» **What to work on**:
What you return must be exactly the lines running from the one with "[Instagram] (86, 2018)" to the end of the data below, inclusive, and nothing more.
= Beginning of Section =
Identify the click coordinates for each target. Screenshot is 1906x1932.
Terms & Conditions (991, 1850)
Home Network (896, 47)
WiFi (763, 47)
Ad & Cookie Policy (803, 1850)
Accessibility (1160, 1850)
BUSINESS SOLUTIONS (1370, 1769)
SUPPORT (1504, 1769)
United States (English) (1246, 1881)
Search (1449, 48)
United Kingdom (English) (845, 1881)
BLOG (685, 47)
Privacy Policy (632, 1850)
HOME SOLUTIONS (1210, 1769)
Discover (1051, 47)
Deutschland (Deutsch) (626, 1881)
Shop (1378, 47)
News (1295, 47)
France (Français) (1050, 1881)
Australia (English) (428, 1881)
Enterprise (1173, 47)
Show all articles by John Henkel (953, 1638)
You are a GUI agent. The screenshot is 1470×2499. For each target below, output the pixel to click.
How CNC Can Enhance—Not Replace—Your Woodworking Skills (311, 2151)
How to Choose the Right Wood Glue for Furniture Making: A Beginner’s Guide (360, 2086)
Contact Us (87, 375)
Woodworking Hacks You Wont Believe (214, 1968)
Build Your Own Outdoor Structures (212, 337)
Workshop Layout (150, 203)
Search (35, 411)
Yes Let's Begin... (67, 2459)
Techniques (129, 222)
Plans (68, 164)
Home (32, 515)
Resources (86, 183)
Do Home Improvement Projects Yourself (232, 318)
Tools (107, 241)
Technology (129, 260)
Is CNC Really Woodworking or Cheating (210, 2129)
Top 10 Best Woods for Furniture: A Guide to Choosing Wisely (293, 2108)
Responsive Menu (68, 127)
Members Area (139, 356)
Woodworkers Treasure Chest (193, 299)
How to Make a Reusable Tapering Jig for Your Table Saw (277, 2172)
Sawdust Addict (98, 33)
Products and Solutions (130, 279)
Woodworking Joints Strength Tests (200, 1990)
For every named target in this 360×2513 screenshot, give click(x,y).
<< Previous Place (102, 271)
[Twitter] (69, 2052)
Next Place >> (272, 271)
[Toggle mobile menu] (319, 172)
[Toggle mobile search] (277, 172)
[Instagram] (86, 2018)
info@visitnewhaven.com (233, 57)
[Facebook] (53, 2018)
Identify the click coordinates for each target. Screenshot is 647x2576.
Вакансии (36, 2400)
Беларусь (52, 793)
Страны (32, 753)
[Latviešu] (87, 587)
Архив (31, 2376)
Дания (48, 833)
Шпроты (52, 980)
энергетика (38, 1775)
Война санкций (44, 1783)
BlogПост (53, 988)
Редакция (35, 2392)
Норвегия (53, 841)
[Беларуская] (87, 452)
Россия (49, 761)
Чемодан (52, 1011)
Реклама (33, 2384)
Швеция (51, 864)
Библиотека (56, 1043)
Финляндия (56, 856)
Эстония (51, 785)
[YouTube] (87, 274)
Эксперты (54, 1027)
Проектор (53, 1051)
= End of Section =
» **Result of this exercise**:
[Instagram] (86, 2018)
info@visitnewhaven.com (233, 57)
[Facebook] (53, 2018)
Identify the click coordinates for each target. Screenshot is 647x2576.
Вакансии (36, 2400)
Беларусь (52, 793)
Страны (32, 753)
[Latviešu] (87, 587)
Архив (31, 2376)
Дания (48, 833)
Шпроты (52, 980)
энергетика (38, 1775)
Война санкций (44, 1783)
BlogПост (53, 988)
Редакция (35, 2392)
Норвегия (53, 841)
[Беларуская] (87, 452)
Россия (49, 761)
Чемодан (52, 1011)
Реклама (33, 2384)
Швеция (51, 864)
Библиотека (56, 1043)
Финляндия (56, 856)
Эстония (51, 785)
[YouTube] (87, 274)
Эксперты (54, 1027)
Проектор (53, 1051)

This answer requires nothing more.